EXTRACTED MATERIAL Start Marker

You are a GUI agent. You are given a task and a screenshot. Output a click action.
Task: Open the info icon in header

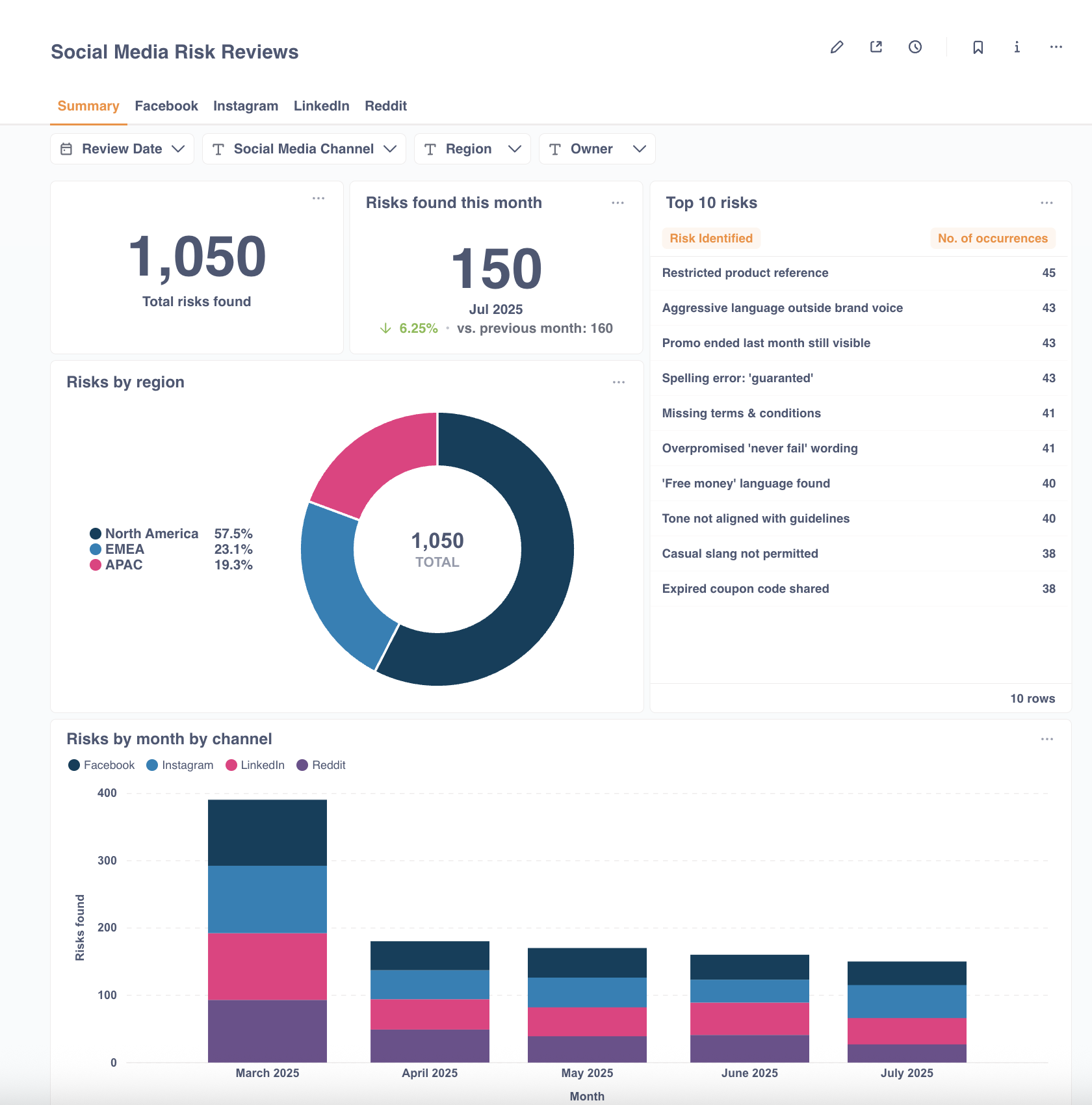1017,47
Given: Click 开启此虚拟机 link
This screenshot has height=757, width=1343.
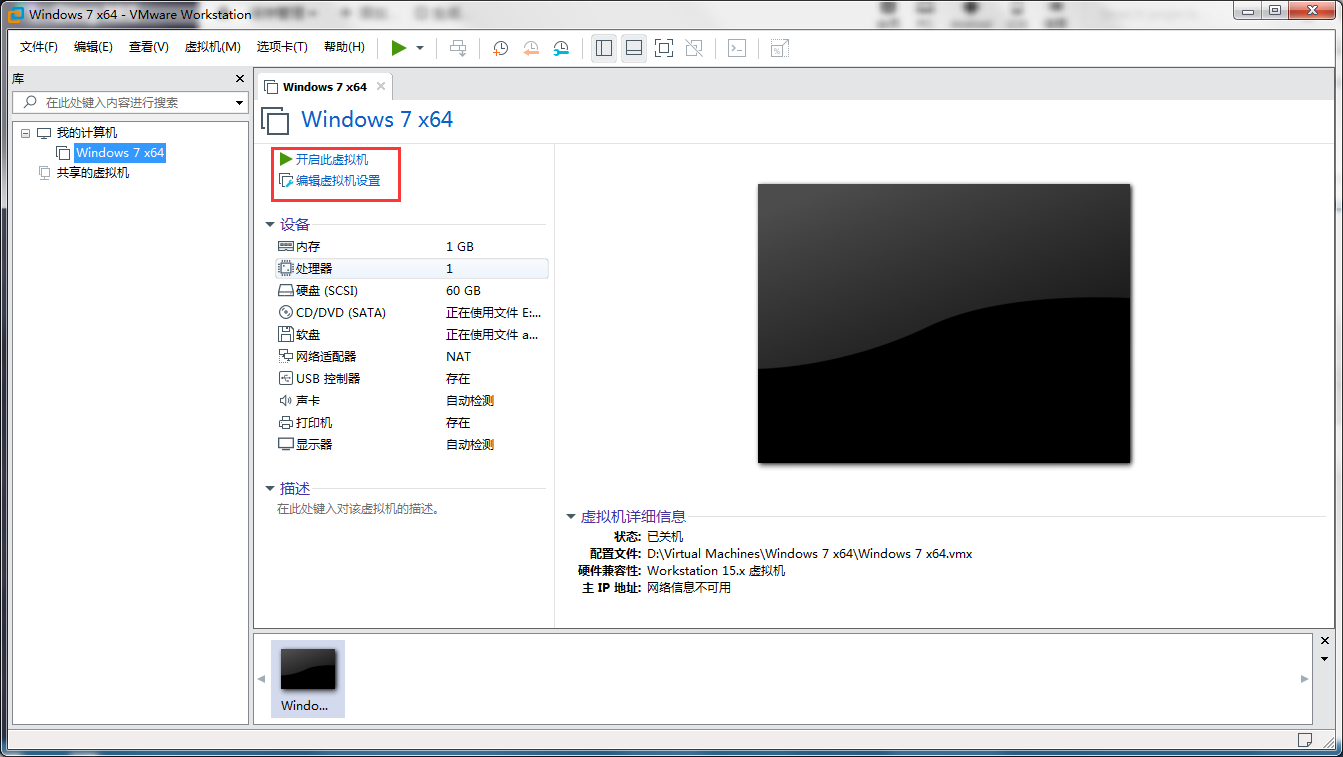Looking at the screenshot, I should tap(331, 159).
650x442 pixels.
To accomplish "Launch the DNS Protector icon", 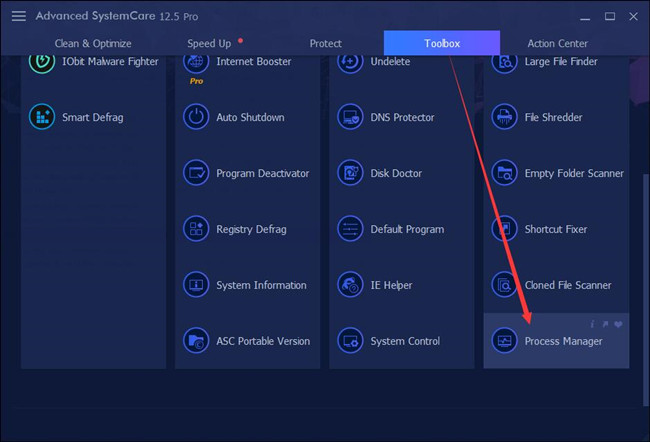I will 350,117.
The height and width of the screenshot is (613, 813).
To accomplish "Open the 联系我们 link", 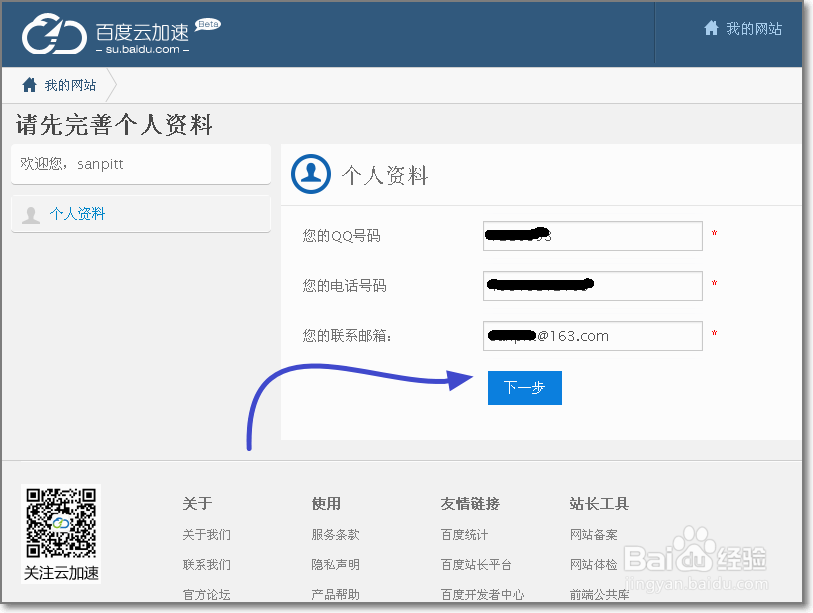I will [206, 563].
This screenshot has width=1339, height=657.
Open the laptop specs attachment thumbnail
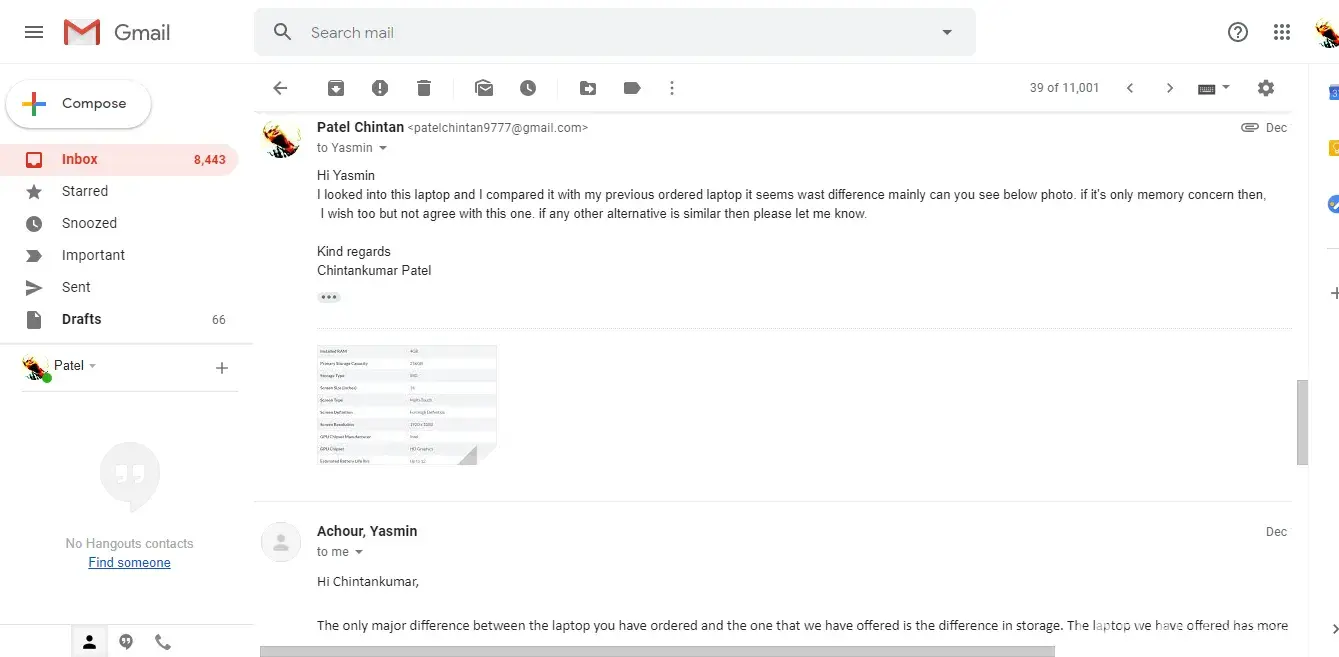coord(407,405)
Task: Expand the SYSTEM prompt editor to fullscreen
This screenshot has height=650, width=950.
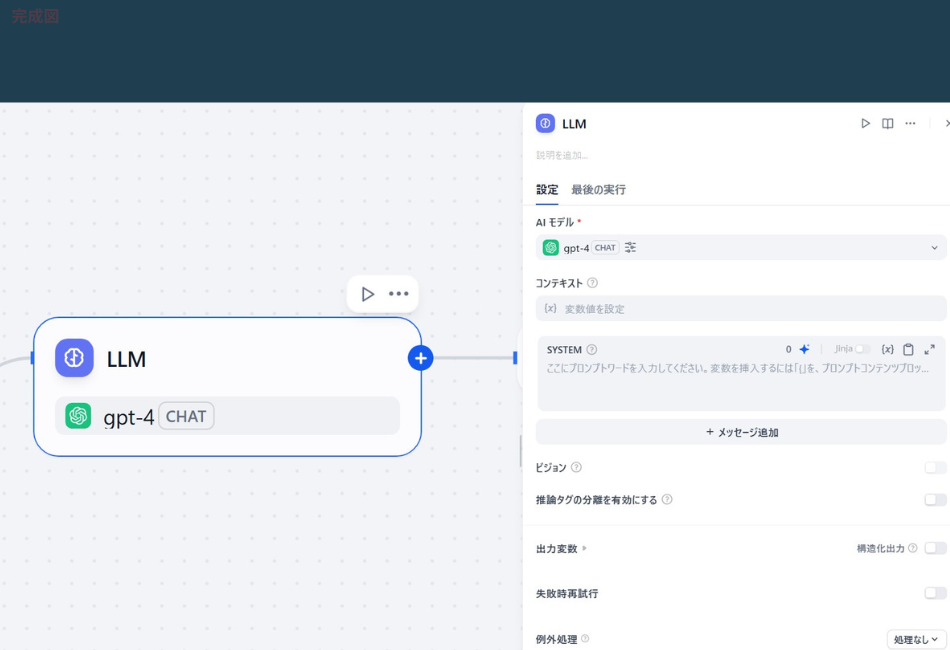Action: pyautogui.click(x=930, y=349)
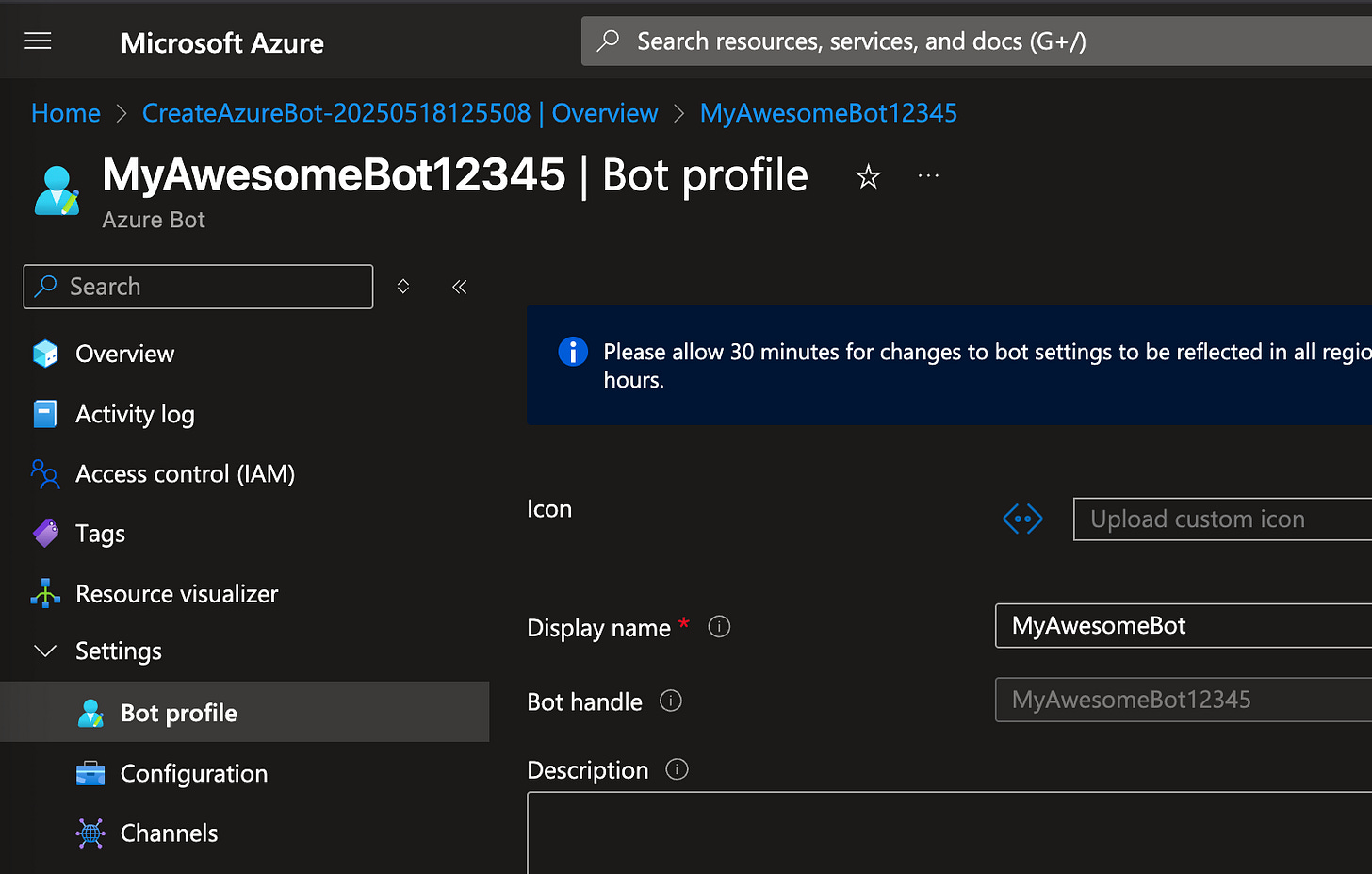Viewport: 1372px width, 874px height.
Task: Click the Azure Bot resource icon
Action: tap(57, 190)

EXTRACTED MATERIAL End Marker

## WHAT IS NEEDED
Without any pictures, please write out the lines from the one containing "Task: Expand the" through the final line of the data, exactly and inclusive of both ends.

## TASK SOLUTION
Task: Expand the SYSTEM prompt editor to fullscreen
This screenshot has height=650, width=950.
Action: pyautogui.click(x=930, y=349)
Viewport: 1372px width, 874px height.
Task: Click the Azure Bot resource icon
Action: tap(57, 190)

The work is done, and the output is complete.